De man hield zijn hoofd schuin in zijn nek en keek naar buiten. Met een hand zocht hij steun op de vensterbank, met de andere wenkte hij me naar het raam. ‘Wielrenners. Deze groep komt elke weekend voorbij. Ze rijden behoorlijk hard. Meestal zijn ze met een mannetje of 20’. Zijn enthousiasme had iets kinderlijks. Door een openstaand raam drong het zoemende geluid van een voorbijsnellend peloton fietsen naar binnen. Ik ging naast hem staan en duwde mijn wang tegen het koude glas. Het uitzicht werd grotendeels bepaald door het groene dijktalud dat direct als een groene muur voor de gevel verrees. De wielrenners flitsten door de smalle strook ruimte tussen de kruin van de dijk en de onderkant van het kozijn. Ruggen, helmen, een klein stukje van een gezicht. Daarna werd het weer stil. Een groene wand vol wuivend gras en een smal strookje blauw met witte wolken. ‘Ze moeten dat gras eens maaien,’ mopperde de man, terwijl hij met zijn rollator terug strompelde naar de plek waar hij bij binnenkomst zat. ‘Ik kan de wielrenners bijna niet meer zien’. Even verderop, onder een muur vol vergeelde krantenknipsels, stond de fiets die ik herkende van de Marktplaatsadvertentie: een klassiek model, ranke buizen, rode lak. Hij zag er inderdaad uit als nieuw.

‘Sommige groepen komen hier elke week langs. Ik herken ze aan de kleuren van hun kleding en hun stemmen. Soms komen er groepen voorbij die ik niet ken. Zeker in de zomer als het lekker weer is. Er rijdt ook vaak een jongen voorbij. Hij komt uit het dorp. Meestal rijdt hij alleen. Hij zit erg mooi op zijn fiets. Soms rijdt hij samen met zijn vader, maar die is veel te zwaar. Zelf fiets ik trouwens ook het liefst alleen’. Hij legde zijn hand op de fiets. ‘Mooi hè? Als nieuw. Jan Janssen rijdt op eenzelfde frame. Nou, en die doet het niet slecht toch? Tweede in de Tour, wereldkampioen. En die Tour gaat hij zeker winnen. Let jij maar op! Trouwens als die Fransen hem niet geflikt hadden met die koersradio, had hij hem vorig jaar al gewonnen. Die Aimar is gewoon een valsspeler. Ik ken Jan Janssen goed; heb nog naast hem in de bagger gestaan bij het bedrijf van zijn vader. Grondverzet, zwaar werk, maar nooit klagen hè? Toen zag je al wel dat hij een heel grote zou worden. Binnenkort moet ik ook maar weer aan mijn training beginnen. Kilometers, uren maken en koersen.’ Ik keek naar zijn benen. Ze hingen slap en mager aan zijn lichaam. ‘En jij?’ ging hij verder, ‘fiets jij ook alleen? Misschien kunnen we een keer samen op pad’.

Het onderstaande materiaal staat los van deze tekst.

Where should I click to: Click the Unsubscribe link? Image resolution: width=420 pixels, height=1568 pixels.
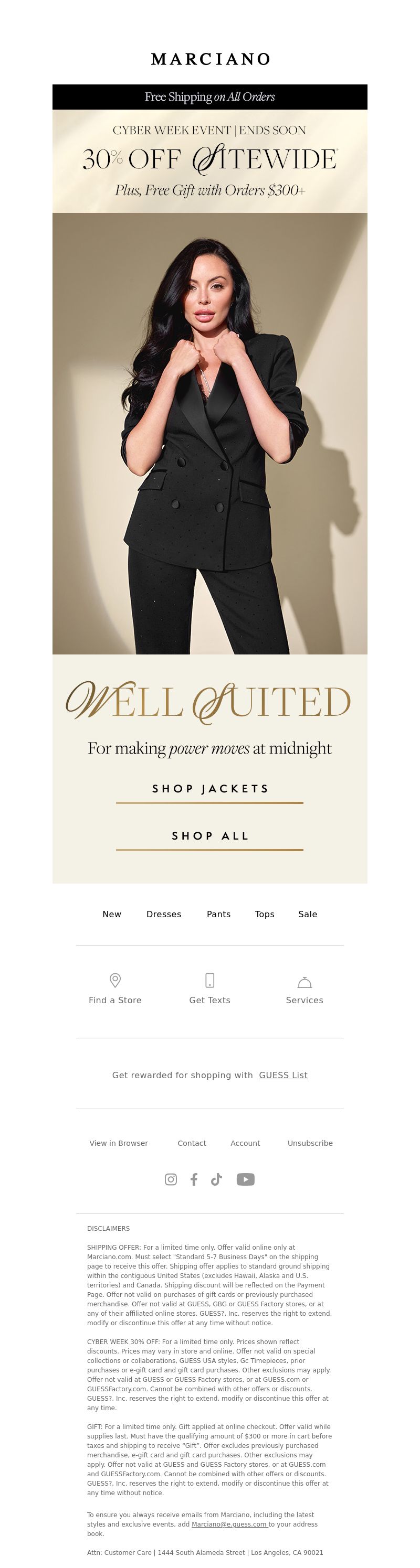pyautogui.click(x=310, y=1143)
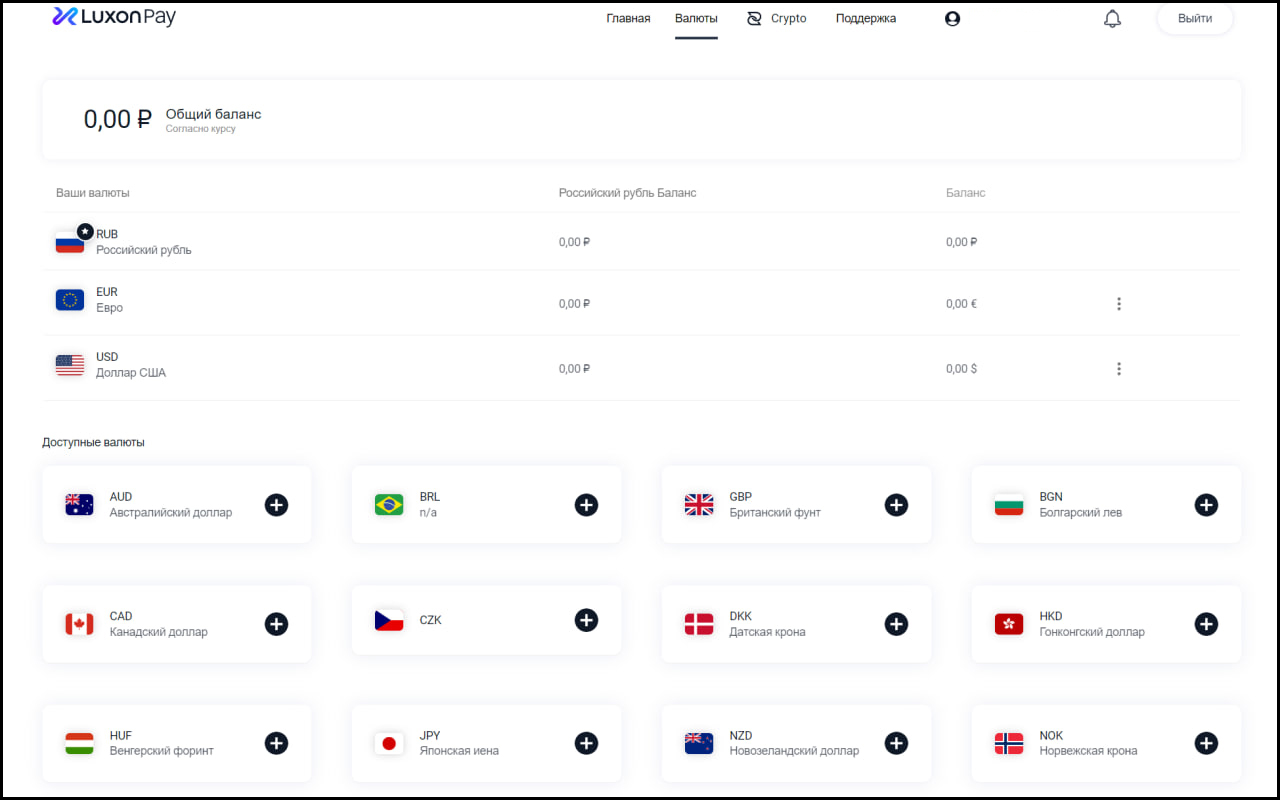This screenshot has width=1280, height=800.
Task: Click the notification bell icon
Action: [1112, 19]
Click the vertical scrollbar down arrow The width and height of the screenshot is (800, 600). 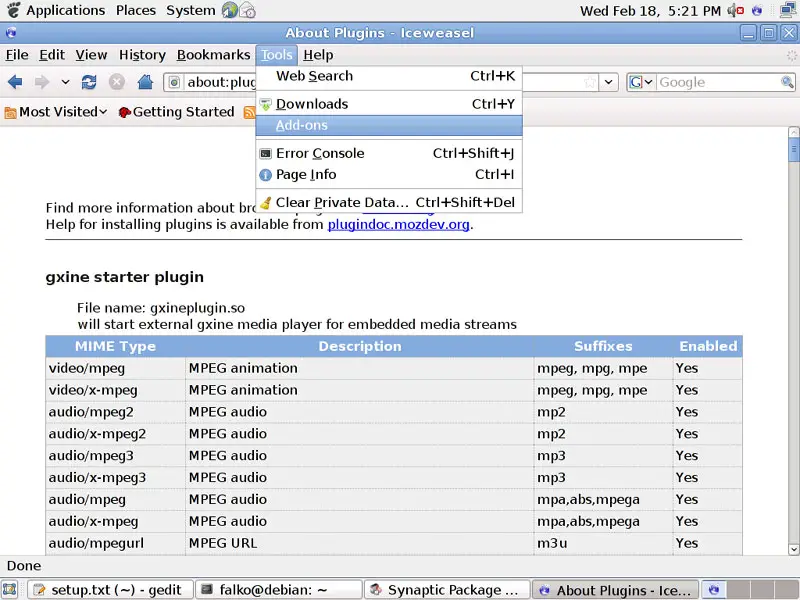tap(793, 550)
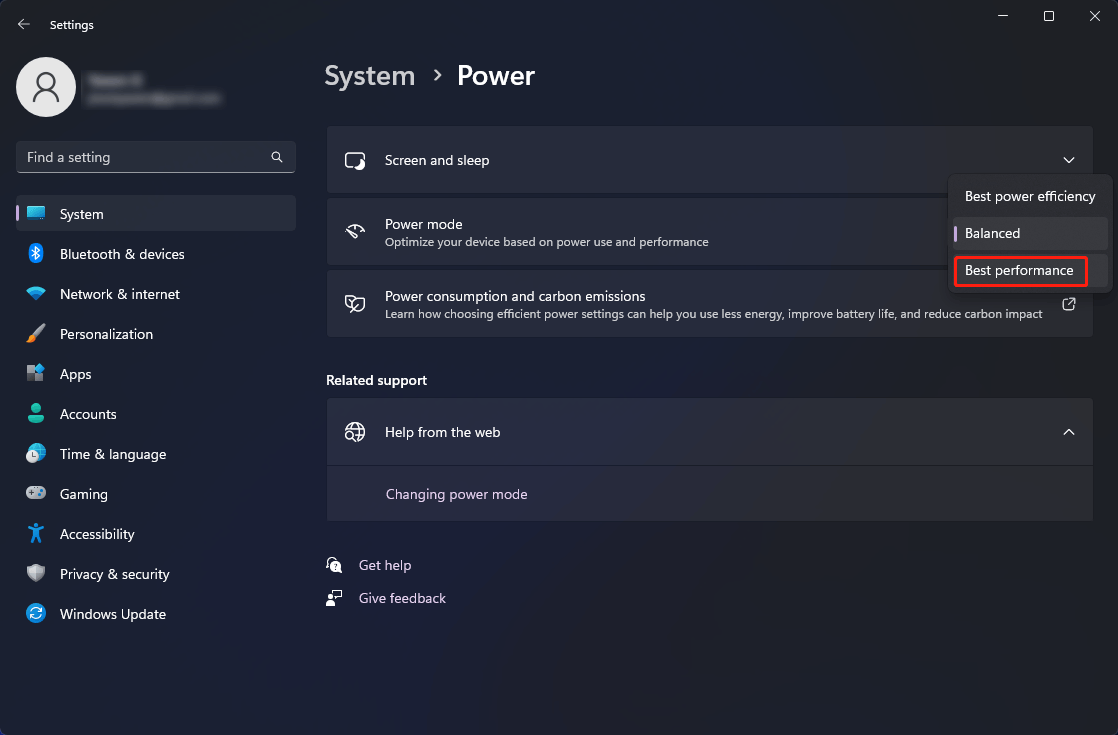Switch to Privacy & security settings

click(114, 574)
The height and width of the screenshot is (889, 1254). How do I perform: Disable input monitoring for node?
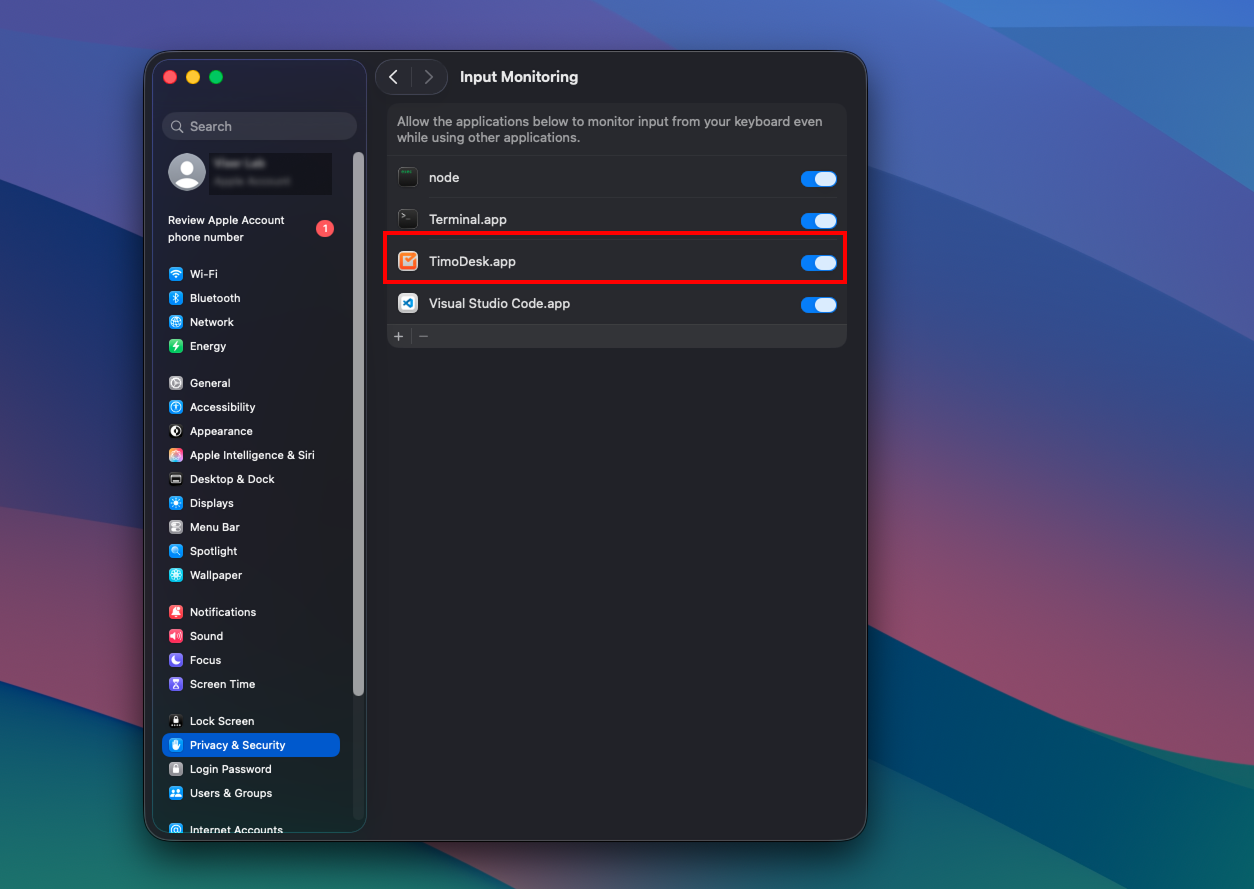tap(818, 179)
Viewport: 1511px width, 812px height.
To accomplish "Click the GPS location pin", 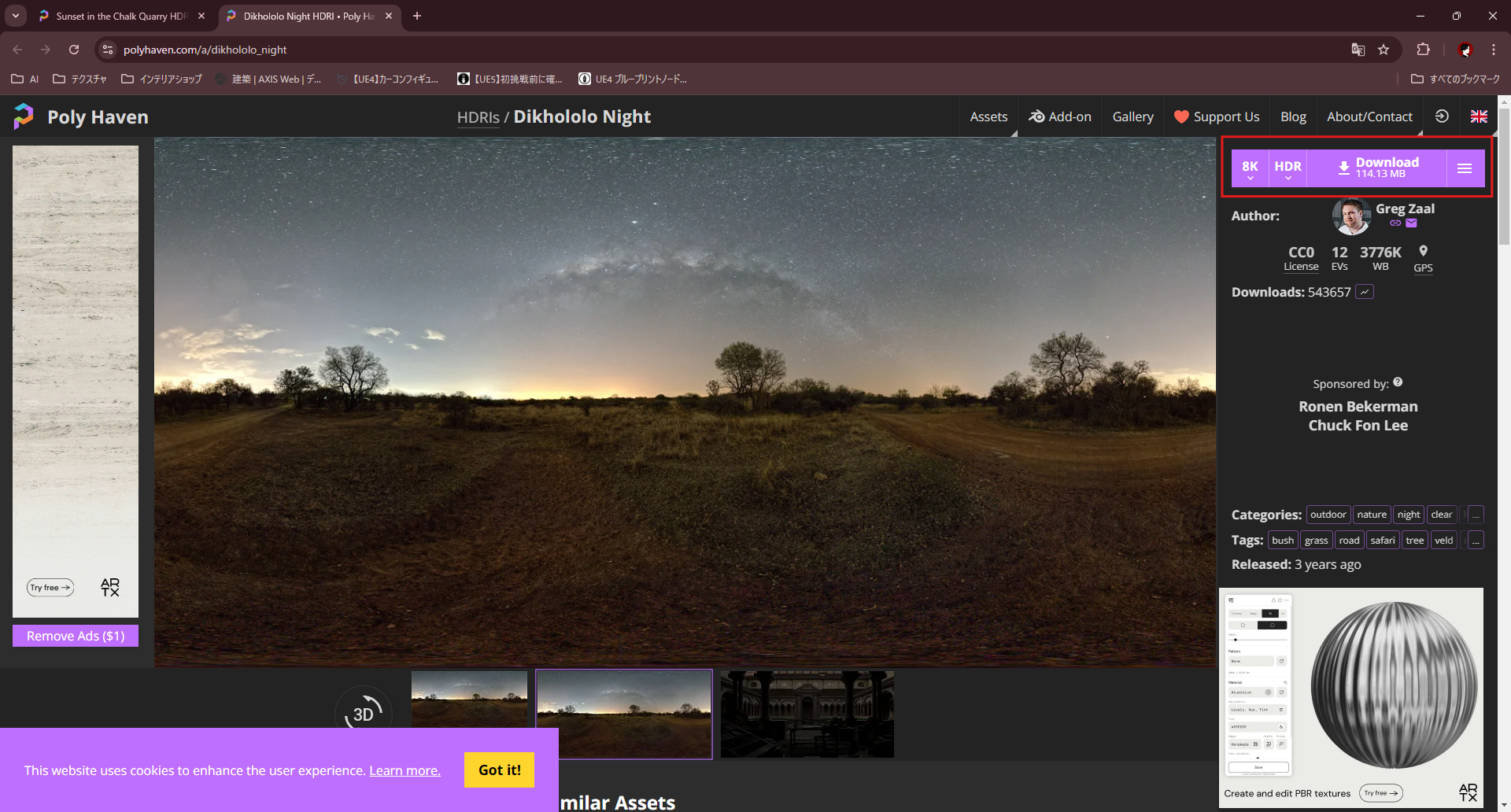I will 1423,252.
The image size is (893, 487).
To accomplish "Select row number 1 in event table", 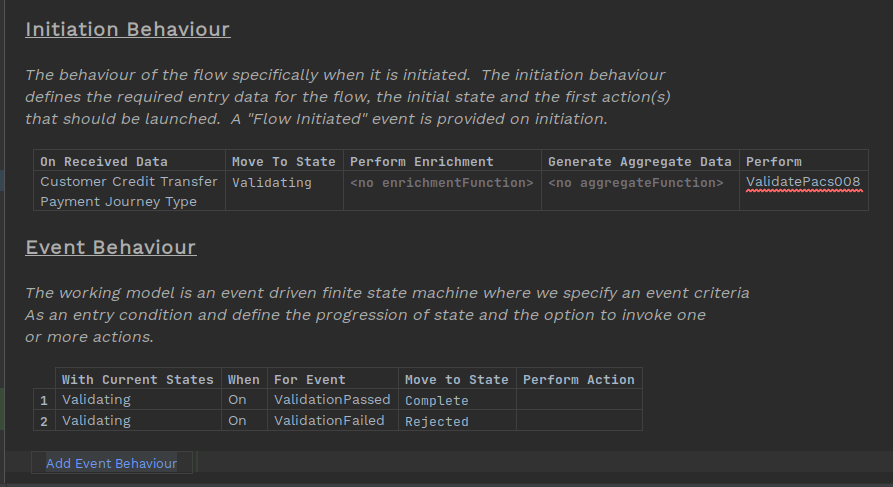I will tap(45, 400).
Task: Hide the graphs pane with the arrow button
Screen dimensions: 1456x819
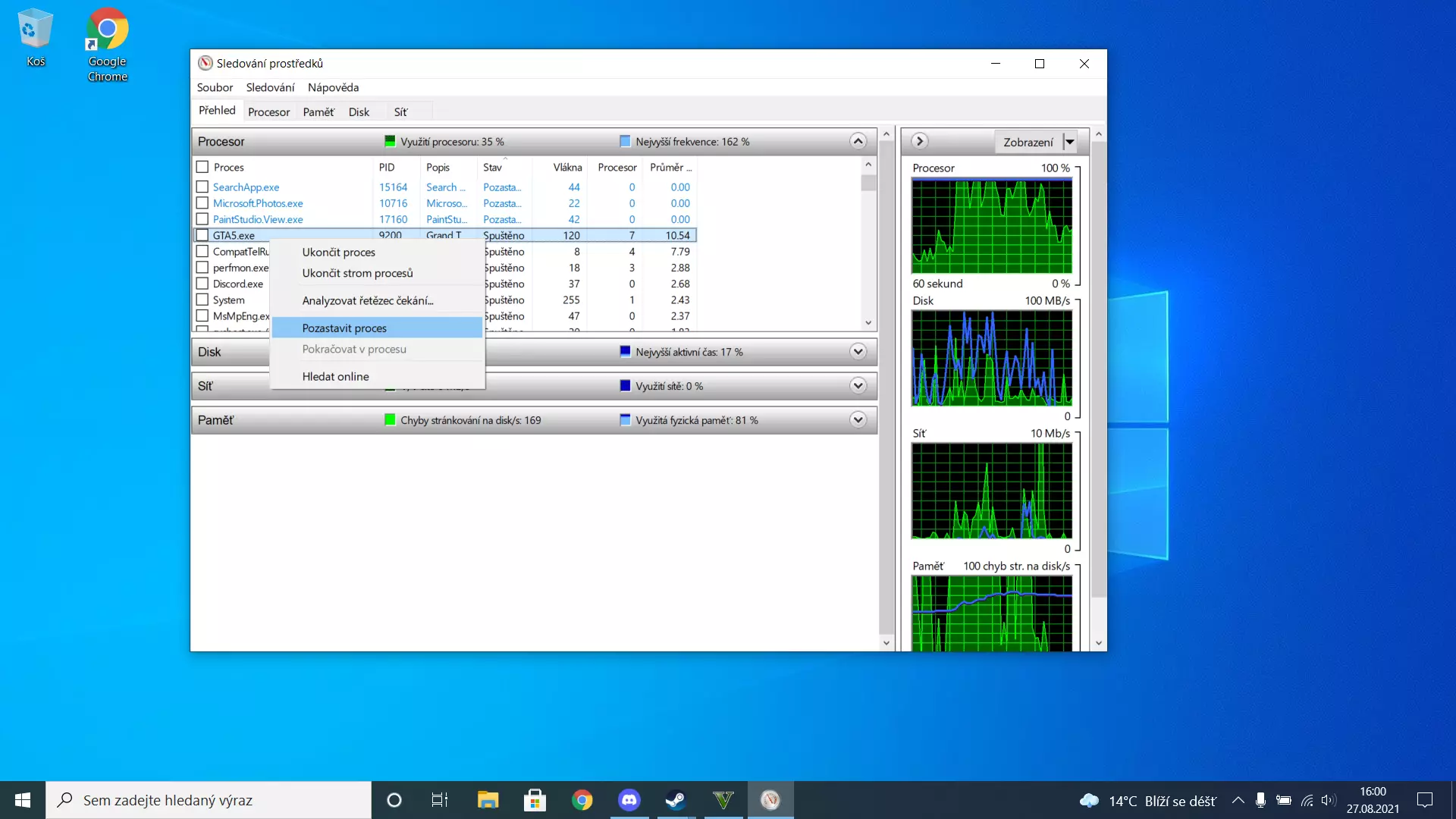Action: [919, 141]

‘Weet je wie hier regelmatig voorbij komt fietsen?’ Ik schudde mijn hoofd. ‘Fedor, ’antwoordde hij bijna trots. ‘Fedor?’ herhaalde ik. ‘Ja, Fedor, Fedor den Hertog. Hij komt hier zeker drie keer per week voorbij’. Ik keek hem aan, verbaasd, verbijsterd. ‘Je gaat me nu toch niet vertellen dat je Fedor de Hertog niet kent! Het grootste talent van Nederland!’ Hij wees naar een krantenknipsel uit 1967. Daarnaast hing een artikel over Eddy Merckx. Den Hertog was in topvorm meldde het artikel. Hij was de koning van het amateurpeloton. Het WK voor amateurs in Heerlen stond voor de deur en voor velen was hij de topfavoriet. In het midden stond een foto afgedrukt. Fedor stond tussen Rini Wagtmans en Jan Bols te wachten op het startschot van de slotrit van Olympia’s Tour 1967. ‘Niemand kan zo hard fietsen als Fedor den Hertog!’ Hij keek er triomfantelijk bij; alsof hij zelf verantwoordelijk was voor de ontdekking van een supertalent. ‘In deze Rini WagtmansOlympia’s Tour’ – hij wees naar de foto – reed hij Rini Wagtmans gewoon uit het wiel. Uit het wiel hè. En die Wagtmans is toch ook geen kleintje. Maar ik heb gehoord dat hij gevallen is. Vreselijk gevallen. Ik heb hem al een paar weken niet gezien. Weet jij hoe het met hem gaat’? Ik schudde mijn hoofd.  ‘Vorige week reed Rini Wagtmans hier nog voorbij op de dijk, maar hij hoorde me niet. Sinds ik met dat been aan het tobben ben, hoor ik nergens meer iets van.’ Ik keek weer naar de man; hij had tranen in zijn ogen. Eigenlijk wist ik me geen raad met de hele situatie. Hij deed me denken aan mijn opa. Die leefde ook in het verleden. Samen met zijn vrouw, mijn oma, die al zeker 40 jaar dood was. In zijn mistige waarheid was ze nog altijd bij hem. ‘Ik weet het eigenlijk niet,’ loog ik, ‘Je hoort er niet veel van’.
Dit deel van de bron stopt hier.